DOCTORS at a Huntingdonshire GP surgery have “mixed” feelings about radical plans to overhaul the NHS.
The Acorn Surgery, which looks after nearly 8,000 patients within a five-mile radius of Huntingdon, has led the way with Health Secretary Andrew Lansley’s plan for GPs to take responsibility from Primary Care Trusts (PCTs).
Mr Lansley’s White Paper on NHS reform would scrap the layer of management provided by the PCT and pass its work – commissioning and funding front line services – to GPs.
The plan would give GPs control over NHS budgets – a sum totalling about £80billion across the country.
The Acorn Surgery set up its own “Hunts Health” GP commissioning consortium with nine other surgeries to become one of the first to implement the changes in the UK as part of a ground breaking pilot project.
But while he welcomes “common sense” coming into the commissioning, senior partner Dr Brendan Boyle told The Hunts Post: “It is a mixed thing.
“It does tend to be those involved in frontline services who have the best idea of what is facing patients on a day-to-day basis.
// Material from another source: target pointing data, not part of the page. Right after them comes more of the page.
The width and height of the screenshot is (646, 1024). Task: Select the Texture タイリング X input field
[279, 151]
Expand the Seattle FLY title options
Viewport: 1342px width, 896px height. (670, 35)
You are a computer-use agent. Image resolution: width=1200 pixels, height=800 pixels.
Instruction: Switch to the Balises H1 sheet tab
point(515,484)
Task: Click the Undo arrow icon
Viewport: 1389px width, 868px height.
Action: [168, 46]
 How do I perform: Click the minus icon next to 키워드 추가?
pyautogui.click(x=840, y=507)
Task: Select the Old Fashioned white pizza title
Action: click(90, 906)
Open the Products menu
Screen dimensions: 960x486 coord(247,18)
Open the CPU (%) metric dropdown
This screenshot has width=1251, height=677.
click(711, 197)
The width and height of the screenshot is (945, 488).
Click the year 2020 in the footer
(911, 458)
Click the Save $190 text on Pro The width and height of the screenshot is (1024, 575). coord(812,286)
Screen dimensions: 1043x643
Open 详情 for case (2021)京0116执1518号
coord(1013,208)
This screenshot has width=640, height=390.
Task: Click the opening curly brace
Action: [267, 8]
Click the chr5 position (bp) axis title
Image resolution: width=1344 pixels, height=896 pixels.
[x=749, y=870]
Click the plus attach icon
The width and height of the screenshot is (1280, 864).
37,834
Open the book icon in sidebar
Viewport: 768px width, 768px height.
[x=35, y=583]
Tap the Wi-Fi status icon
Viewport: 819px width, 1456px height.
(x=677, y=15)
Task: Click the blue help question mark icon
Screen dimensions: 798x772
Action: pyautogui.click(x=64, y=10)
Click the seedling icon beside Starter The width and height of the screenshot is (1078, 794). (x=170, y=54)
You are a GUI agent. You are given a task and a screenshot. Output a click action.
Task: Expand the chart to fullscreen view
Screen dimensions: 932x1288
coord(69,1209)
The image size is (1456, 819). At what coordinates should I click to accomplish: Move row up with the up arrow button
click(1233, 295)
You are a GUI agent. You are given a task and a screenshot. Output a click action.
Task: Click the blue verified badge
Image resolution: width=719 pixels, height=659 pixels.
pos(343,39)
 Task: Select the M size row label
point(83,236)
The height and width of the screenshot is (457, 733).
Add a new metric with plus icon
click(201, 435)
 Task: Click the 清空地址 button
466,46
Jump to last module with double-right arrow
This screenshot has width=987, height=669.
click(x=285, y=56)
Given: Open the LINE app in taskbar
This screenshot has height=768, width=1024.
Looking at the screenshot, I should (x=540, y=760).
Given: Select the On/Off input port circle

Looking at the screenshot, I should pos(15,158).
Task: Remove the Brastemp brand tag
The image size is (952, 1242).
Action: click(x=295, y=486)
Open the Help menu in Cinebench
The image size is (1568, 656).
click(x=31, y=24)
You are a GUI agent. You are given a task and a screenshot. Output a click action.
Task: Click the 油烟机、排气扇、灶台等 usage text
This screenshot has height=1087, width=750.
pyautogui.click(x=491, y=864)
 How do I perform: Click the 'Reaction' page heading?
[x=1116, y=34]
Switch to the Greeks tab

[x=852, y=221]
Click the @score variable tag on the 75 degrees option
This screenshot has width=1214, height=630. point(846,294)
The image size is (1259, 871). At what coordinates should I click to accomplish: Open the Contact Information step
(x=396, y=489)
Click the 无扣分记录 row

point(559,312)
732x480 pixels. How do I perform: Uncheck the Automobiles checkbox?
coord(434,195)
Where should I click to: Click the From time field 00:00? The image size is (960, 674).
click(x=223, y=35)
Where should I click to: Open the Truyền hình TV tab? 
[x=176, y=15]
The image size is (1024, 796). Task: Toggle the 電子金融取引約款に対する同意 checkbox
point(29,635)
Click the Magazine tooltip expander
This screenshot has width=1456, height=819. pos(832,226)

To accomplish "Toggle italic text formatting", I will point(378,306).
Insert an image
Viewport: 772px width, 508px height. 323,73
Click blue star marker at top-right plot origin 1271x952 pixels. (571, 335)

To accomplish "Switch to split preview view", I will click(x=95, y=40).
However, there is uncertainty about how it is going to pan out. I don’t think any GP would claim to be a financial expert.
“Overall, I can see that GPs being more closely aligned to commissioning is a positive step.
“However it is about the practicalities. It is difficult when you already work a 10 or 11-hour day.”
Earlier this month, Hunts Health was picked as one of the GP pathfinder groups to lead NHS reform.
Mr Lansley said: “We want to create an NHS that puts patients at the heart of everything it does and is focused on achieving health outcomes that are among the best in the world.”
Dr Paul Zollinger-Read, director of commissioning development for NHS East of England, added: “The first wave of pathfinders are groups of GPs who have demonstrated readiness and are genuinely excited about the opportunities presented by the NHS White Paper.
“This is the beginning of a new era in commissioning.”